Pâturages Comtois (70)

Usine paturages

FROMAGERIE DES PÂTURAGES COMTOIS (par Gérard Gibey)

Aux confins de la Haute-Saône, le pays des hauts du val de Saône en limite de Lorraine et Champagne, est par tradition une région d'élevage laitier. C'est également le fief de la dernière coopérative fromagère de Haute-Saône: la fromagerie des pâturages comtois. Fait exceptionnel en ce jeudi 29 octobre 2015, l'activité de la fromagerie s'est arrêtée... et les portes de |'entreprise se sont ouvertes pour recevoir plus de 450 personnes conviées à l'occasion du 30°anniversaire de Pâturages Comtois, événement placé sous la présidence de Madame Marie-Françoise Lecaillon, préfet de la Haute-Saône, Yves Krattinger, président du conseil départemental, Alain Chrétien, député de la Haute-Saône, en présence des sociétaires, personnel et nombreux élus et représentants d’organisations professionnelles.
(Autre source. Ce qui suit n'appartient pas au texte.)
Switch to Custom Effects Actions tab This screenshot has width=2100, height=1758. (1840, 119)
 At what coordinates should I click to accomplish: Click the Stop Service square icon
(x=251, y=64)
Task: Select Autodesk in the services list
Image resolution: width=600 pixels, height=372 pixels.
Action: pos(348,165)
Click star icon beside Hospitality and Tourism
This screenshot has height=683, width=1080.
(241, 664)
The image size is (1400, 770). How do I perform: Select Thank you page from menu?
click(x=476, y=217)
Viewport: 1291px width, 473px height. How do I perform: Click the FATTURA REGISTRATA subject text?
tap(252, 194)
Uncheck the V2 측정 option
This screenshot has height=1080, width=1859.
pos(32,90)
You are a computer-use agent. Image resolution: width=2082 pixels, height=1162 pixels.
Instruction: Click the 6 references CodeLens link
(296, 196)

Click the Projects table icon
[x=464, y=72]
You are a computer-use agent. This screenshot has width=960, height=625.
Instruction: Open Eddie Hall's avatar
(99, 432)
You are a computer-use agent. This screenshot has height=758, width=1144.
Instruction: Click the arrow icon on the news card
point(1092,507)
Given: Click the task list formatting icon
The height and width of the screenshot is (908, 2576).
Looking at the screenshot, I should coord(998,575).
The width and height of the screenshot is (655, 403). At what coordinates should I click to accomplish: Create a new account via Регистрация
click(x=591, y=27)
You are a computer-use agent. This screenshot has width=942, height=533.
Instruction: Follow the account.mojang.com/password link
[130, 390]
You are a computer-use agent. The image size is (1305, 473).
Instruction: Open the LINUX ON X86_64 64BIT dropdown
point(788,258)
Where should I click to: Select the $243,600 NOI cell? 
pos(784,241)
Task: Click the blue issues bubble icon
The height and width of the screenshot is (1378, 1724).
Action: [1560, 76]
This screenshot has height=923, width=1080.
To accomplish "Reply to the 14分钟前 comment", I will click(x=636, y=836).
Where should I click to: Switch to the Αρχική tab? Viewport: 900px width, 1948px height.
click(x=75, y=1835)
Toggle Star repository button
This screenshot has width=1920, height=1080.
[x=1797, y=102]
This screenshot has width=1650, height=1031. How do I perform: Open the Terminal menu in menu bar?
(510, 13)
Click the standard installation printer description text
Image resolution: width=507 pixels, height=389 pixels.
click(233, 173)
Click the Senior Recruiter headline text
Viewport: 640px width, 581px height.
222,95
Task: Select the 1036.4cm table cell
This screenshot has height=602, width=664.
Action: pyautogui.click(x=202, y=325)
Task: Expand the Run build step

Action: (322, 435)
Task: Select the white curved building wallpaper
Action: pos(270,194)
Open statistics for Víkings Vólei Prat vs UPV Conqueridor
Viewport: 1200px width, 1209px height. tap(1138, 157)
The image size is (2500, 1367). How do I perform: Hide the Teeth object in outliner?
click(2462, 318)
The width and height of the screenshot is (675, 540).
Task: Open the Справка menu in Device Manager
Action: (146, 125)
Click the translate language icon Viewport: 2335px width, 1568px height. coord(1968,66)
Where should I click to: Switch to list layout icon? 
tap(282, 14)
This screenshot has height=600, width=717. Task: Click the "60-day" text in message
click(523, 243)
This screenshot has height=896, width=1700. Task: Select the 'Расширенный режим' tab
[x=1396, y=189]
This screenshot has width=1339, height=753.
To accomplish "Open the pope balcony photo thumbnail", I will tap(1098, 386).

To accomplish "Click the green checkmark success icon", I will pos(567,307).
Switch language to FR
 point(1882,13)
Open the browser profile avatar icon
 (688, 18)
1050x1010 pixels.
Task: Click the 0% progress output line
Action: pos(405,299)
Fêter un 30° anniversaire, est assez banal dans le milieu de l'industrie laitière où il est de bon ton de mettre en évidence dans toute pub un enracinement plus que centenaire, qui d'ailleurs mériterait parfois d'être justifié... ! N`étant pas centenaire, l'histoire de Pâturages Comtois n'en est pas moins exemplaire et mérite d'être rapportée. Surfant depuis 30 ans, dans une économie instable, parsemée d'écueils... le staff fait preuve en permanence d'une grande réactivité et flexibilité, pour s'adapter aux évolutions, aux caprices du commerce, à une distribution ultra concentrée et faire face à des réglementations et politiques nationales, communautaires et internationales particulièrement évolutives... telle la décision d'un embargo, annulant du jour au lendemain les fruits d'années de travail pour la conquête de débouchés en Russie... ! Il est évident que vivant l'instant présent intensément, il reste peu de temps pour se remémorer l'histoire de l'entreprise dont les plus belles pages se sont entassées sur des rayons d'archives. Pourtant ce passé vient de ressurgir à l'occasion de ce 30° anniversaire.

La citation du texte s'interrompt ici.